(Items drawn from a data source)

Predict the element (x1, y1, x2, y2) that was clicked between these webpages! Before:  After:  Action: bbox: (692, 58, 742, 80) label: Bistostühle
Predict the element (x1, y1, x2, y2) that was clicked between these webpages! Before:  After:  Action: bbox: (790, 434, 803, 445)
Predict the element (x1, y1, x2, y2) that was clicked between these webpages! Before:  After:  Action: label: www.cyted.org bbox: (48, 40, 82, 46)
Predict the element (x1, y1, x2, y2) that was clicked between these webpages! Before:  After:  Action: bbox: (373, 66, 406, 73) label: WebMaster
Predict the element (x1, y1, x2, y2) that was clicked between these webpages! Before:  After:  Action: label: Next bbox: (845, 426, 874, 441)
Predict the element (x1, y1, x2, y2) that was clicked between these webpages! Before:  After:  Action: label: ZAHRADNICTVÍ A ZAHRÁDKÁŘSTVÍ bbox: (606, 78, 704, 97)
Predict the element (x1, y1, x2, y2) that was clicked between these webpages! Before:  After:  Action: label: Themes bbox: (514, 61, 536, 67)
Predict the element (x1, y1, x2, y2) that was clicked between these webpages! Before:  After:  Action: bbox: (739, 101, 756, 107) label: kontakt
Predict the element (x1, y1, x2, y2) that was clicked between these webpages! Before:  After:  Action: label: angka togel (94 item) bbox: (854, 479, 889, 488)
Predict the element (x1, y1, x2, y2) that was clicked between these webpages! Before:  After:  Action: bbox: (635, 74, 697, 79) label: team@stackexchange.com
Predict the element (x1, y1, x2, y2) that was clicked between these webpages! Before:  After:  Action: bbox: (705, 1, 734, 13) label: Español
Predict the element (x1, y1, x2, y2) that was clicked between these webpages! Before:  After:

- **GOAL**:
Reproduce all of the records above word for word.

- **RESULT OF THE EXERCISE**:
Predict the element (x1, y1, x2, y2) that was clicked between these webpages! Before:  After:  Action: bbox: (692, 58, 742, 80) label: Bistostühle
Predict the element (x1, y1, x2, y2) that was clicked between these webpages! Before:  After:  Action: bbox: (790, 434, 803, 445)
Predict the element (x1, y1, x2, y2) that was clicked between these webpages! Before:  After:  Action: label: www.cyted.org bbox: (48, 40, 82, 46)
Predict the element (x1, y1, x2, y2) that was clicked between these webpages! Before:  After:  Action: bbox: (373, 66, 406, 73) label: WebMaster
Predict the element (x1, y1, x2, y2) that was clicked between these webpages! Before:  After:  Action: label: Next bbox: (845, 426, 874, 441)
Predict the element (x1, y1, x2, y2) that was clicked between these webpages! Before:  After:  Action: label: ZAHRADNICTVÍ A ZAHRÁDKÁŘSTVÍ bbox: (606, 78, 704, 97)
Predict the element (x1, y1, x2, y2) that was clicked between these webpages! Before:  After:  Action: label: Themes bbox: (514, 61, 536, 67)
Predict the element (x1, y1, x2, y2) that was clicked between these webpages! Before:  After:  Action: bbox: (739, 101, 756, 107) label: kontakt
Predict the element (x1, y1, x2, y2) that was clicked between these webpages! Before:  After:  Action: label: angka togel (94 item) bbox: (854, 479, 889, 488)
Predict the element (x1, y1, x2, y2) that was clicked between these webpages! Before:  After:  Action: bbox: (635, 74, 697, 79) label: team@stackexchange.com
Predict the element (x1, y1, x2, y2) that was clicked between these webpages! Before:  After:  Action: bbox: (705, 1, 734, 13) label: Español
Predict the element (x1, y1, x2, y2) that was clicked between these webpages! Before:  After:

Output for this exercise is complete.